For our purposes, the story gets more interesting in 1918, for this is the year that the company begins producing household glass. Preservation jars are first. Quickly followed by tea glasses, feeding bottles, and finally cookware. All bearing the trade name Jenaer Glas.

In the 1930's the company's products were visibly influenced by the design concepts of Bauhaus, an important art movement. It brightest stars all put their stamp on Jenaer products. Perhaps the most famous of these is the teapot created by Wilhelm Wagenfeld. This item, arguably the most stylish teapot ever conceived, continues to be made today.

With the rise of Hitler and his Nationalist Party much of German industry was converted to military use. Jenaer Glas was no exception. The company's glass-making expertise was recruited to help in the war effort. And paid an enormous price for this. The factory was bombed heavily during the war.

Americans were the first to liberate Jena. But the Four Powers pact called for handing the territory over to the Russians in 1945. Prior to leaving what would soon become Eastern Germany, US troops transfer the "brain trust" of Jenaer Glas to the West. Included in the manoeuvre were forty-one of the company's scientists, administrators and their families.

Jenaer Glas would suffer further dismantling under the incoming Soviets.
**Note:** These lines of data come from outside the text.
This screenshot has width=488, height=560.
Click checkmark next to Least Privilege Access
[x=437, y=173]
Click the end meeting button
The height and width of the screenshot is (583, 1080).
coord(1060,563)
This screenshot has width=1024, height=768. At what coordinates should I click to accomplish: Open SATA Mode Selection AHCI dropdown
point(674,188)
In 1946, Russian troops begin dismantling all the machinery that survived the war for transfer to the Soviet Union. The renowned factory is soon left an empty carcass.

But the Germans persevere in reconstructing much of what was lost. Unfortunately, the repairs are completed just in time for all property to become expropriated by the state. In 1948 the company become a state-owned "property of the people."
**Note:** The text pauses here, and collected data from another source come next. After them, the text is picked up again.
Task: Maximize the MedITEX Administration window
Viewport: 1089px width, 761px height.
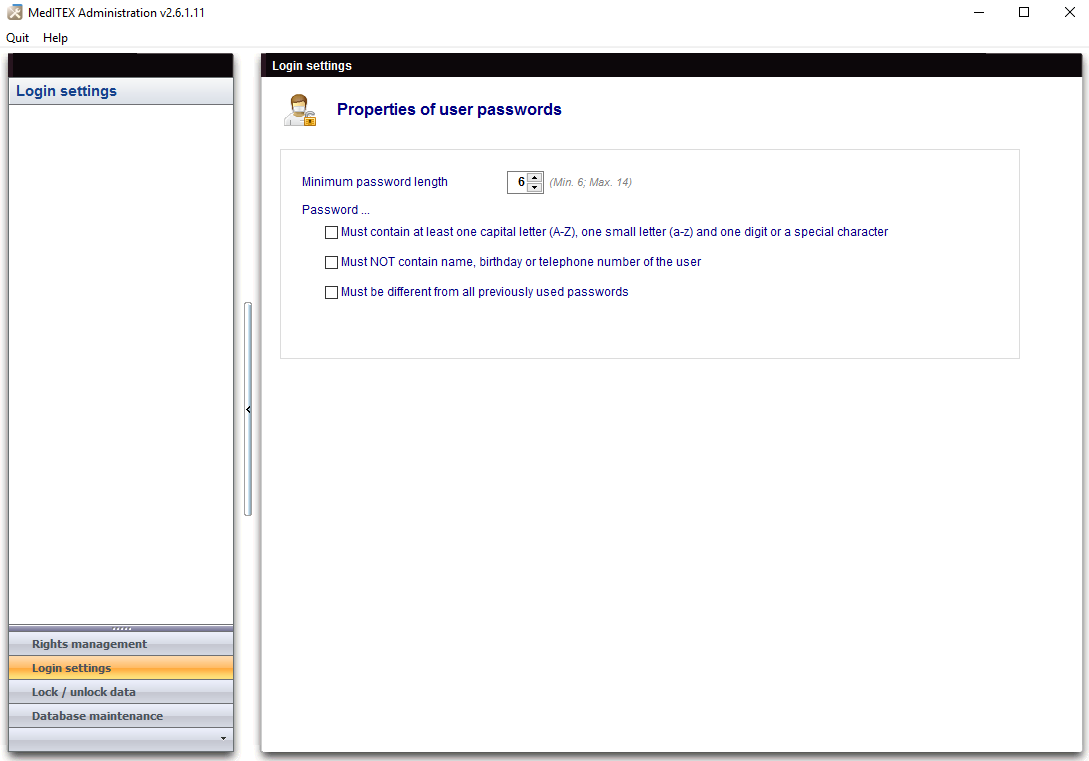Action: click(x=1024, y=13)
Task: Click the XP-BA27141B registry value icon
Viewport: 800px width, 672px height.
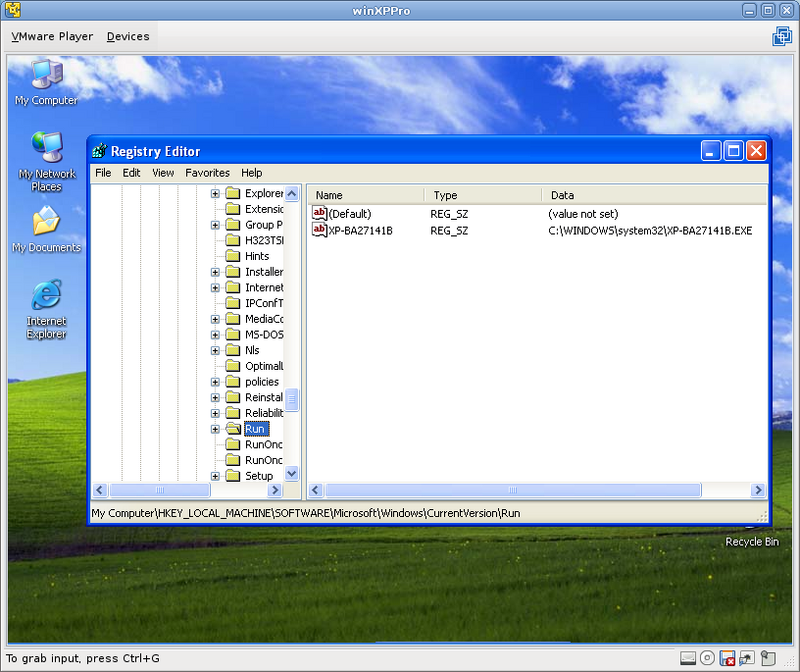Action: point(320,230)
Meanwhile the technicians that the US troops transferred to Western Germany build a rival factory in the town of Mainz. And begin production in 1952. Now we have a dilemma. Both companies are calling themselves Jenaer Glaswerk Schott & Gen. So legal actions commence, and the ownership of the Jenaer name remains a point of contention for almost thirty years. Finally, in 1980 the parties resolve their differences. In an agreement that would make Salomon proud, they agree to split the name. The West German company becomes Schott Glaswerk, while the people in Jena shorten their name to Jenaer Glaswerk.
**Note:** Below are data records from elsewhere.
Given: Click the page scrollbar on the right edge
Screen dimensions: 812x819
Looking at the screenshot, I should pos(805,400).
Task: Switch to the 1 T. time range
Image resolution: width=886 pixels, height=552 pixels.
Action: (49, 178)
All are happy for the ensuing nine years. When suddenly the Berlin Wall dramatically comes down in 1989. And Germany is united once again. The euphoric reconciliation of the two former rivals leads to renewed talks between the two Glaswerks. And two years later, the company is joined once again.

Much needed funds become available to bring the Jena factory up-to-date, and in 1994 it reopens as one of Europe's most advanced production facilities for manufacturing of kitchen and tableware glass. Its products once again bear the famous name of Jenaer Glas.

Next year, the company will celebrate a ten year anniversary of its rebirth. It has much of which to be proud. In a short span of time, it has managed to leave behind the vestiges of its central-planning past, and become a model of efficiency, innovation, and customer-focus.

For a company that had been at the center of the drama that is 20th Century European history, it is a happy ending indeed.